In her introductory remarks to this panel, Ashely Cox, Senior Principal at Eversana, described the traditional approach to drug development and commercialization with a single word: siloed. R&D teams, drug delivery and technology teams, commercialization teams, and product managers work separately towards a common goal, and physicians, clinicians, and patient groups are similarly separated. However, this can change and is changing with more integrated approaches starting to demonstrate better outcomes for patients and profitability. From development to dosage, integration is proving attractive, but how does it work in practice?

Kerem Yücel Erden, VP and Head of Collaborate2Cure Hub EMEA at Bayer, argued that some integration at a large pharma company is already SOP. After all, when a deal or a major acquisition is underway, workgroups representing many parts of the company come together to work on due diligence, and that’s a type of integration. Deeper integration, though, must go beyond the company. Erden believes external actors like payers, hospitals, startups, and academic institutions must also be integrated into the development and commercialization process.

Roberto Zanchi, Head of Business Development and Commercialization at the Quadram Institute of Bioscience, argued that integration efforts must begin with the patient journey.
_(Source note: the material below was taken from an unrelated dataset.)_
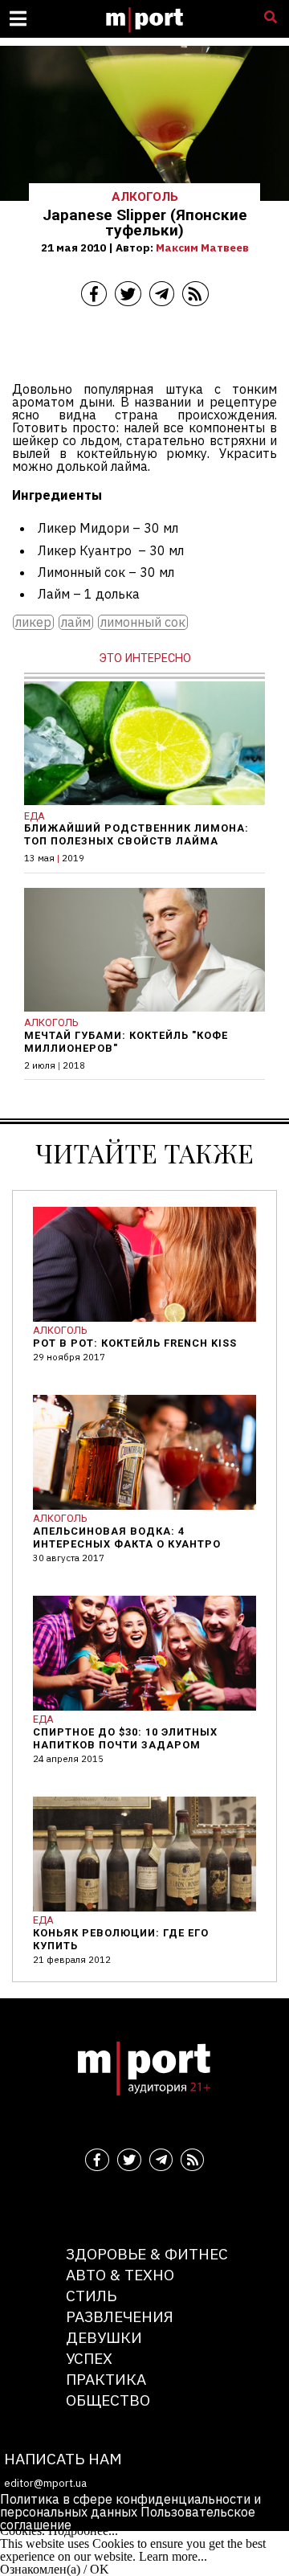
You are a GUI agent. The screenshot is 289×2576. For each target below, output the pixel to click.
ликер (33, 622)
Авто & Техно (120, 2274)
By adopting the patient’s perspective and considering their needs first, integration strategies can accelerate with a focus on outcomes instead of internal processes.

Mireia Gomez Angelats, CBO at Topas Therapeutics, echoed Erden and Zanchi. “We talk about silos and, yes, that is the nature of big pharma,” she said, “but there is a better way to operate.” She cited her experience working on biopharma M&A deals where 30-100 people from different departments worked together for three weeks to three months to complete the transaction. “This is an integrated team,” she said, and she appreciates the agility and speed at which teams get their deals done.

All panelists believed the recent COVID-19 pandemic accelerated the trend toward vertical integration in biopharma. Erden revealed that one study he reviewed concluded that the industry had taken a five-year leap forward in digital technology in just 12 months. Digital tools broke open silos. Zanchi agreed, noting there were some digital trends pre-pandemic, but “the pandemic was a massive inflection point” that dramatically changed the market.

The three panelists urged pharma companies to launch their integration efforts as early as possible. Zanchi stresses that his researchers engage with clinicians, patients, and regulators early and regularly. Erden agreed that the best time to start an integrated approach is “as soon as possible,” especially early in a partnership or after an acquisition.

For Angelats, though, both parties must consider integration efforts well before signing any deal. She explained that small biotechs and startups designing their first studies should consider how large pharma partners will scrutinize those studies. In an industry where every month counts and speed is always crucial, designing studies and trials that align with large pharma expectations means they won’t have to be repeated. This saves time and money and adds tremendous value to a collaboration.